_WHAT TO PRODUCE_: Would you copy the lines below exactly and omit the images?

········

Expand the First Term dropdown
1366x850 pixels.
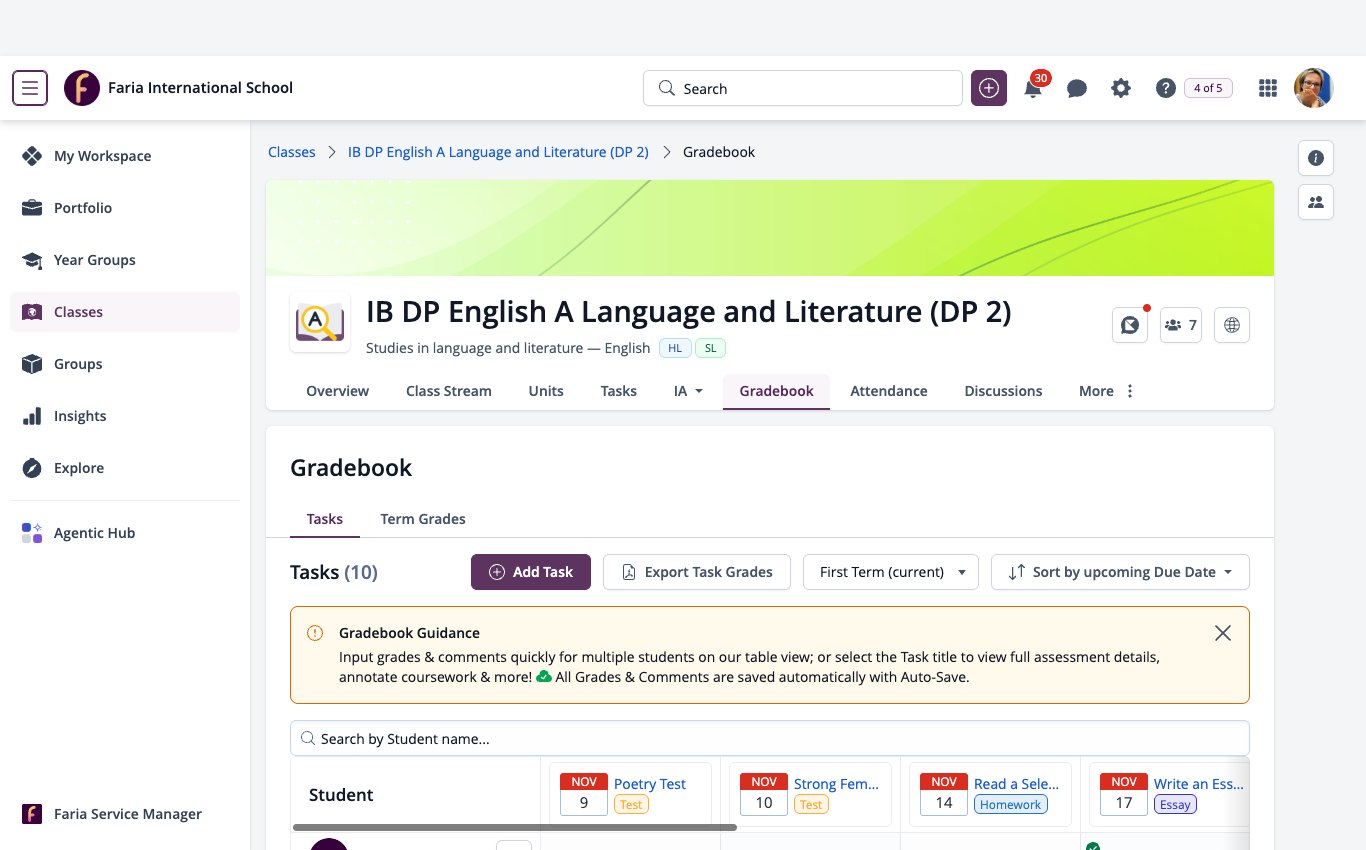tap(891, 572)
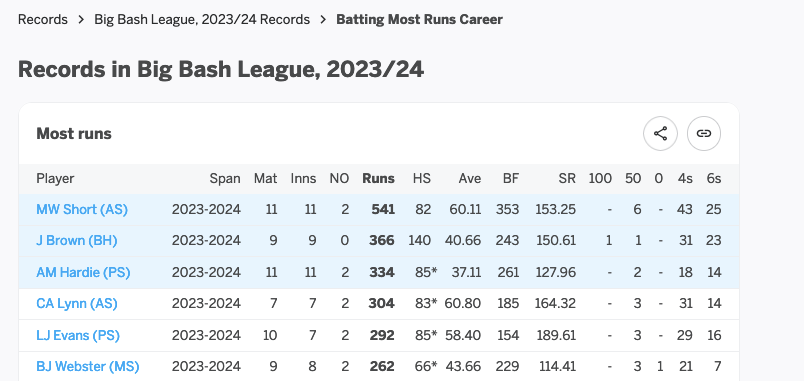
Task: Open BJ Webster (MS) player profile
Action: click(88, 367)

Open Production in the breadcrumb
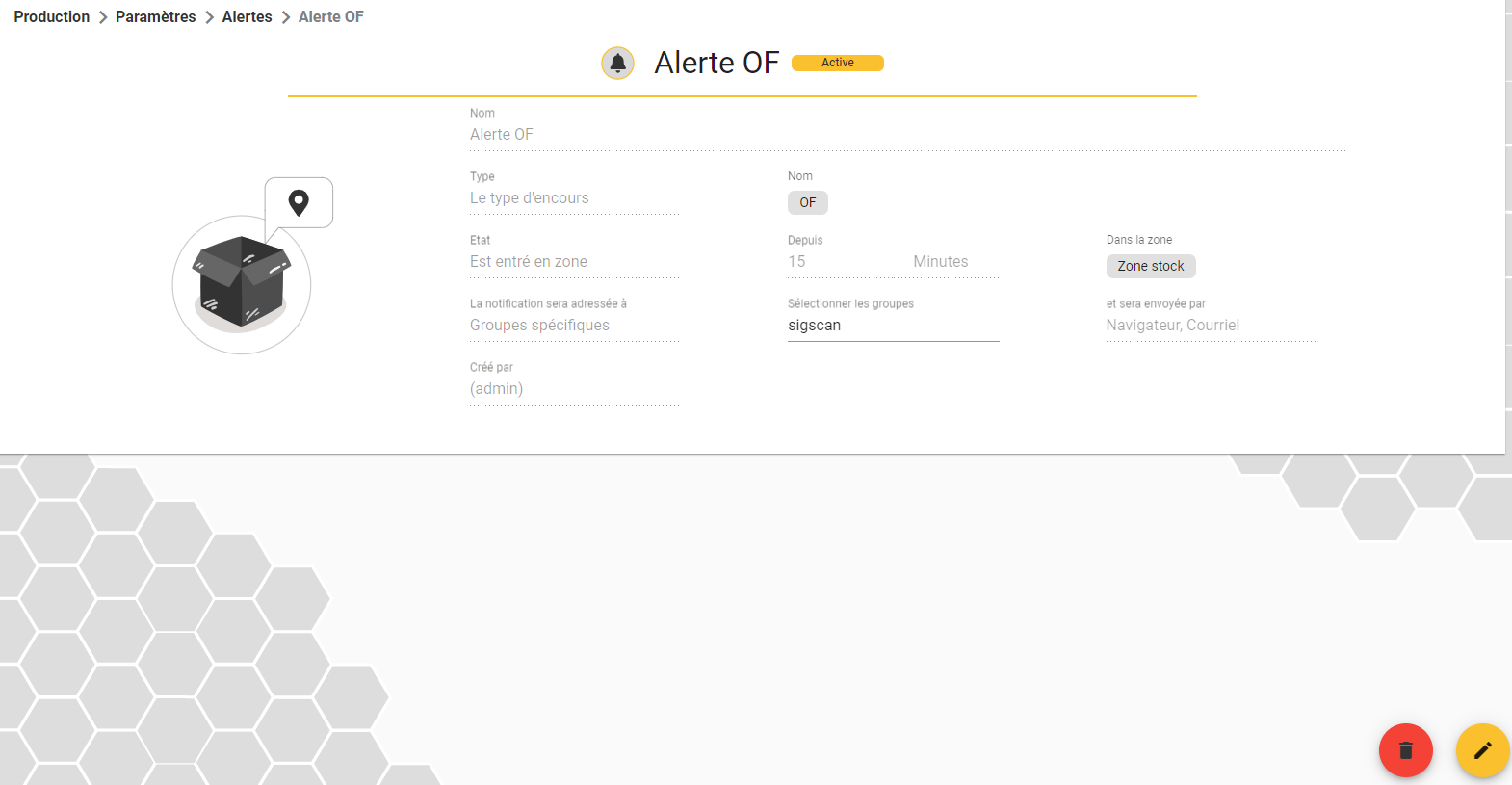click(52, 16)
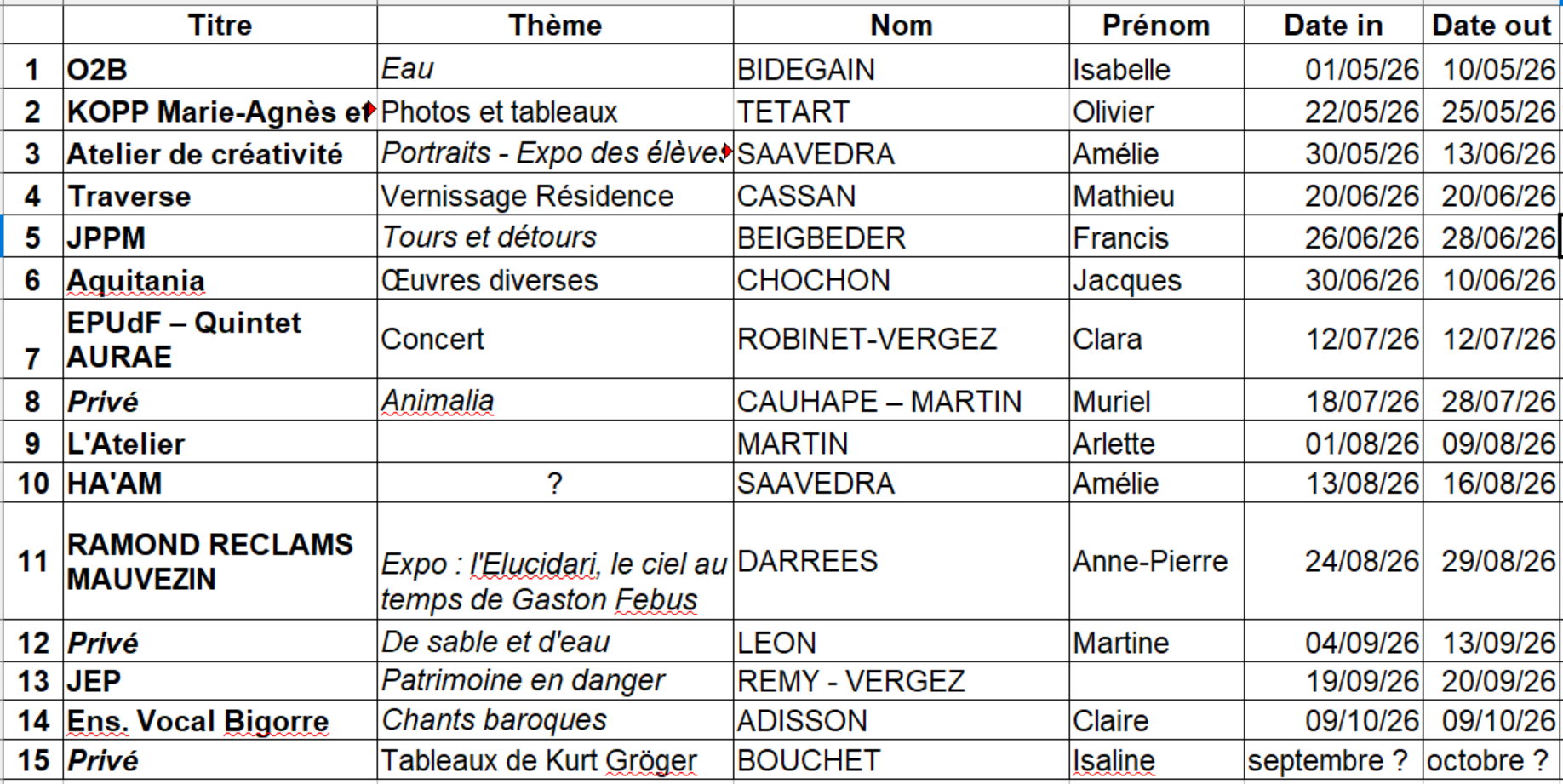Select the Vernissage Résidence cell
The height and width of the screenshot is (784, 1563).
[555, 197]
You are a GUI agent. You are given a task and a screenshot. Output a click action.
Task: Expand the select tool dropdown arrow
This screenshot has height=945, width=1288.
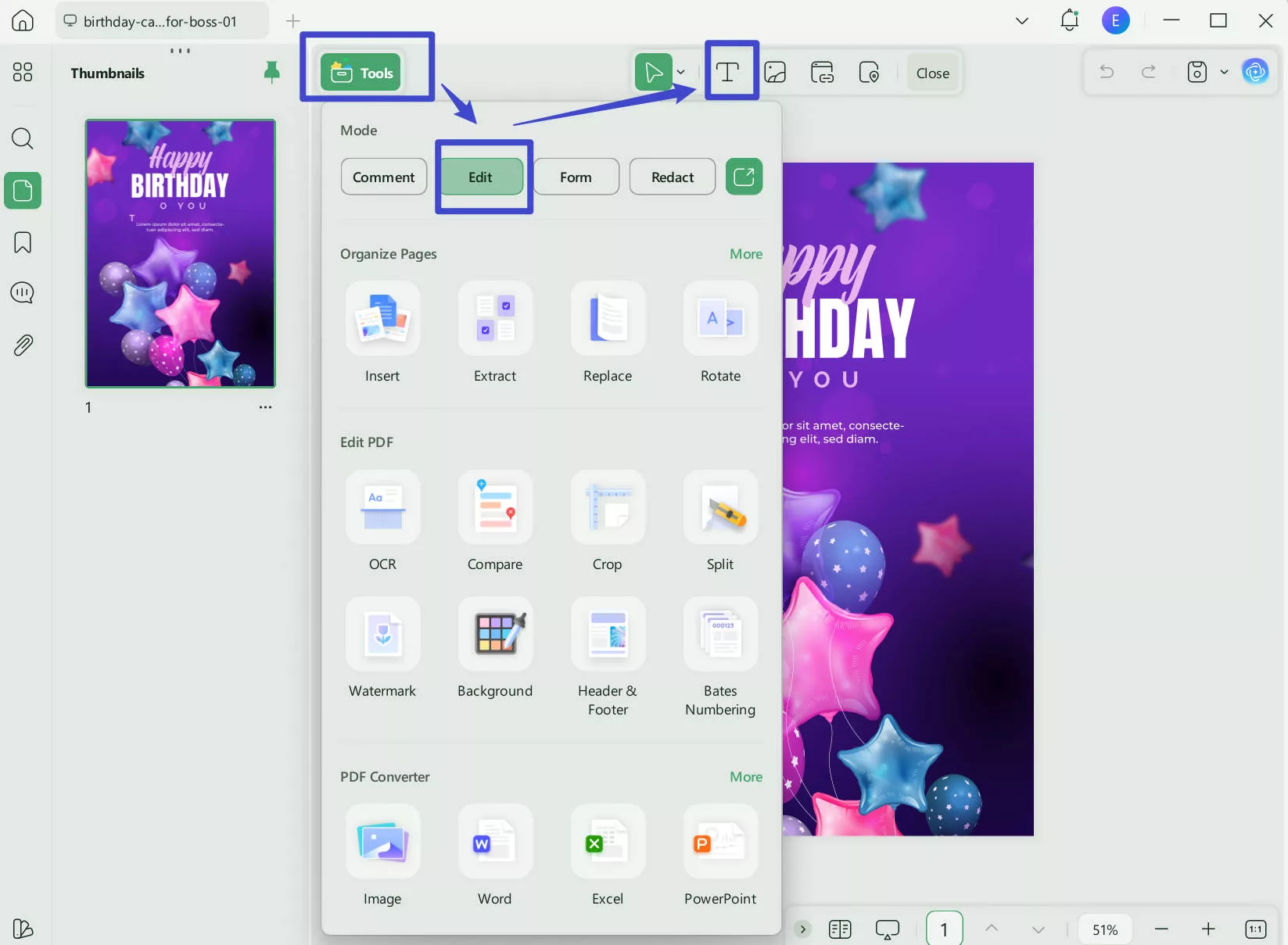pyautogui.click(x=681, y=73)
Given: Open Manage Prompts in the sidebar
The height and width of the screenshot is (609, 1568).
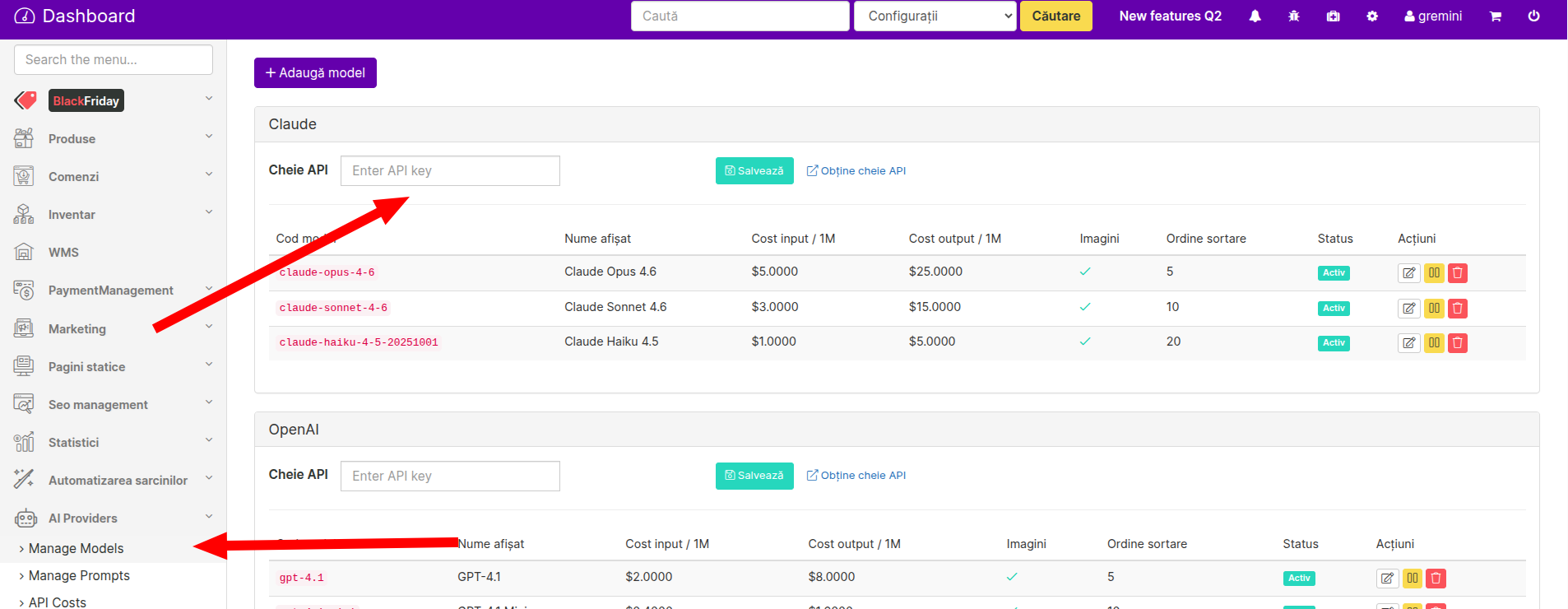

········

_RESULT FOR THIS EXERCISE_:
Expand the First Term dropdown
1366x850 pixels.
tap(891, 572)
Task: Open BJ Webster (MS) player profile
Action: click(88, 367)

Open Production in the breadcrumb
click(52, 16)
Select the Vernissage Résidence cell
The height and width of the screenshot is (784, 1563).
[555, 197]
You are a GUI agent. You are given a task and a screenshot. Output a click action.
Task: Expand the select tool dropdown arrow
This screenshot has height=945, width=1288.
pyautogui.click(x=681, y=73)
Given: Open Manage Prompts in the sidebar
The height and width of the screenshot is (609, 1568).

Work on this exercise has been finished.